McMick wrote:Just a comment about FPU and Cyrix / AMD / Intel and Winstone 98: I made the mistake of relying on that benchmark to make my purchasing decision when it came time to replace my P166. I could have gotten a pentium 233 MMX, but instead I opted for the K6-233, based on reviews that used Winstone/Winbench 98, Tom's Hardware being prominent among them. We ran that demo in the store I worked at all the time, as it had a loop function. The problem was, and I didn't really understand this until later, that AMD's floating point performance suuuuuuuucked compared to the intel chip. So why did the Ziff Davis benchmarks show the AMD chip as faster than the Intel chip? Because none of the programs used in the Winstone 98 benchmarks used floating point arithmetic. They are all integer-based programs!
Looking at some actual K6 and pentium MMX benchmarks, the FPU performance actually seems comparable, though it would vary by benchmark and application in question. (due to the types of floating point operations used -performance isn't distributed evenly for both FPUs, plus there's the issue of mixed/simultaneous FPU/Integer performance and how well the CPU handles that)
This comparison looks quite favorably on the K6 FPU:
133 MHz Challenge - 5th/6th gen CPU per clock performance
However, as mentioned in several previous posts, there's more to the picture than raw floating point performance too.
There's the huge issue of overall optimization of an application for a specific CPU architecture, and that's a massive issue for games like Quake (which was hand-tailored to the P5 architecture, not just FPU heavy, but catering to pentium specific advantages and avoiding its weak points -while similarly ignoring the trade-offs of 486s, 5x85s, K5s, and 6x86s -let alone 386s).

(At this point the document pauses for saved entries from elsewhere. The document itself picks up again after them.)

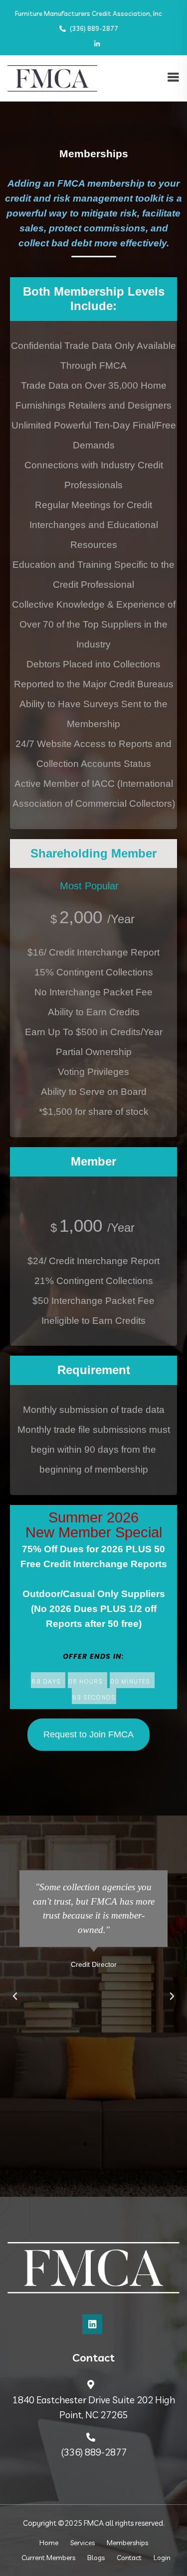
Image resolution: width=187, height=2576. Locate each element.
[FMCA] (52, 77)
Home (48, 2542)
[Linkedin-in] (97, 44)
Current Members (48, 2557)
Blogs (96, 2557)
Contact (129, 2557)
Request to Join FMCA (88, 1734)
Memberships (127, 2542)
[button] (15, 1996)
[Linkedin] (92, 2324)
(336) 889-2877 (93, 28)
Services (82, 2542)
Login (162, 2557)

Quake was the first notable game to do this, but others followed (though it wasn't really routine, and many 1995/96 games still optimized for 486 -or even 386- and thus also tended to favor 5x86/K5/6x86 chips much more -as those ran 486 optimized code much better -again, Tomb Raider and Descent are good counter examples, as would be Wing Commander III and IV -as far as texture mapped polygonal 3D games too)
The bigger issue appeared with API programmed games relying on DirectX, OpenGL, or various early alternative APIs.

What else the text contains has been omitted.